Spec Name or Url: http://www.chrisgrau.com/packages/inform/inform.spec SRPM Name or Url: http://www.chrisgrau.com/packages/inform/inform-6.30.2-1.src.rpm Description: Inform is an Interactive Fiction (text adventure) game compiler -- it takes source code you write and turns it into a game data file which is then played using a Z-machine interpreter, such as frotz. Also of note, rpmlint reports many of the following errors: info-files-without-install-info-postin info-files-without-install-info-postun I suspect this is because the installation path of inform's data files is /usr/share/inform, which is very similar to /usr/share/info. The inform distribution contains no info files.
The noise from rpmlint looks bogus indeed, and will be fixed in the next rpmlint package revision.

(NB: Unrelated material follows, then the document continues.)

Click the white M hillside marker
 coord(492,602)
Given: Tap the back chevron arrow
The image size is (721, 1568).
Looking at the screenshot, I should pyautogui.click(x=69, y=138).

The license needs a closer look, in particular: I am happy for it to be freely distributed to anybody who wants a copy, provided that: (a) distributed copies are not substantially different from those archived by the author, (b) this and other copyright messages are always retained in full, and (c) no profit is involved. (Exceptions to these rules must be negotiated directly with the author.) Of need for clarification is the no profit and the "distributed copies are not substantially different".
IANAL but we need to ask the author to change the license, the "no profit" is unacceptable, believe me I've been on the other end trying to argue about this and I've lost. An alternative would be creating a non-commercial-use-only repo but there doesn't seem to be any support in the community for this.
Ping? I know licensing is no fun, but if you/we want this package in FE we need to sort this out. If you want me to I can contact the author and politely explain our problem to him and ask for a license change. I've done so successfully in the past, do a "yum install crystall-stacker" or "yum install worminator" and then look in /usr/share/doc/xxx to see the license change discussion, I've included the discussion in the packages because upstream hasn't released a new version with the new license included yet.
Has anyone contacted roger about the license? That would seem to be the proper contact address these days.
Jason, I would be more then happy to contact that address, I'm waiting for a comment from Chris on this, does he want me to contact that address or will he do so himself? Chris?
Sorry about the silence. I'll contact the author today. Thanks for the ping guys.
I contacted Graham Nelson regarding this issue. He has his reasons for not wanting to use an OSI-approved license. In his words, > I am nervous of the GPL, and its cognates. Not because I dislike > the principle of thing, or do not share the generally egalitarian > outlook - but because I want to keep the definition of the language > stable. I therefore don't want to give people the right to create > derivative works. All the other rights are fine - open source, > compile it yourself, distribute it yourself, no fees or patents, > use it even commercially without permission, sure. I just don't > want Inform to be like awk, with no copy of awk compatible > with any other on points of detail. I can understand where he's coming from on this and I'm not convinced I want to change his mind. I'm going to go ahead and let the issue drop. I appreciate the attention from both Jason and Hans.
Hmm, Couldn't he make up a License (using an OSI one as starting point) which is fully OSI except that it doesn't allow changing the Inform language? Which then brings us to the next question, would such a License be open enough for Fedora? Otherwise you can always package it for the repo that must not be named.